__Exercise brief__. Leaving out the images, transcribe every record below exactly.

__Dataset records__.
• • • • • • •

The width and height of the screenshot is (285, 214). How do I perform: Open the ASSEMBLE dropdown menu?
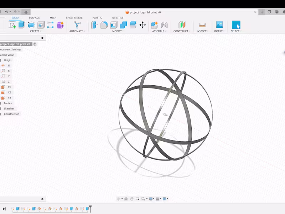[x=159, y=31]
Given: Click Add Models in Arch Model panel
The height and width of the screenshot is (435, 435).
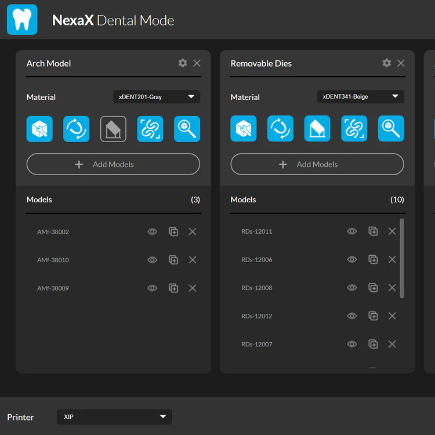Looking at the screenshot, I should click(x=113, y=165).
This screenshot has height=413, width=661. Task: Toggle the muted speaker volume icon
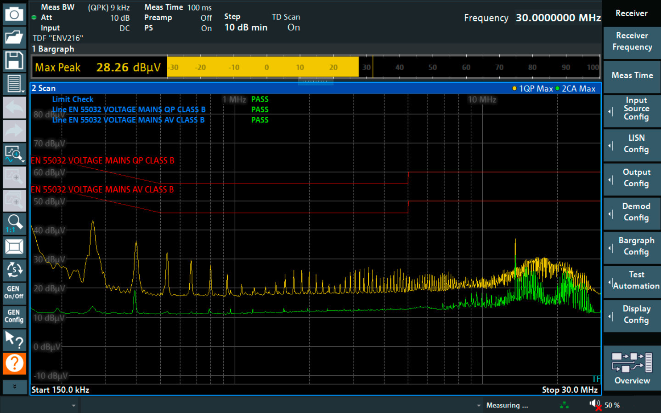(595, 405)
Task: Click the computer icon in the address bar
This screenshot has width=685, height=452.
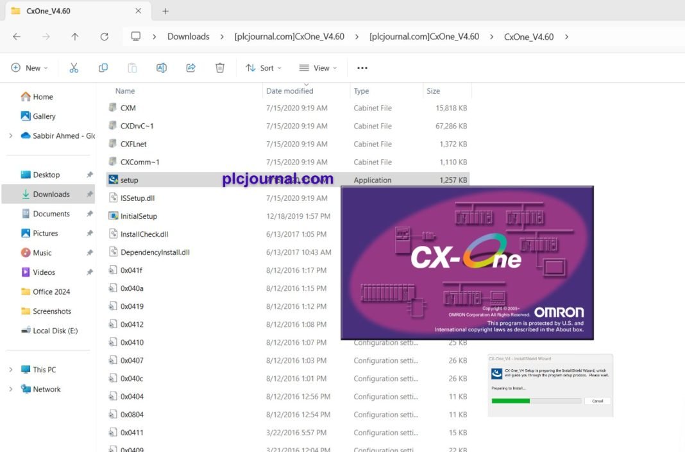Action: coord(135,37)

• • • • • • •

__Solution for this problem__.
The width and height of the screenshot is (285, 214). How do I perform: Open the ASSEMBLE dropdown menu?
[x=159, y=31]
Given: Click Add Models in Arch Model panel
The height and width of the screenshot is (435, 435).
Looking at the screenshot, I should click(x=113, y=165).
This screenshot has height=413, width=661. Task: Toggle the muted speaker volume icon
(595, 405)
Task: Click the computer icon in the address bar
This screenshot has width=685, height=452.
Action: coord(135,37)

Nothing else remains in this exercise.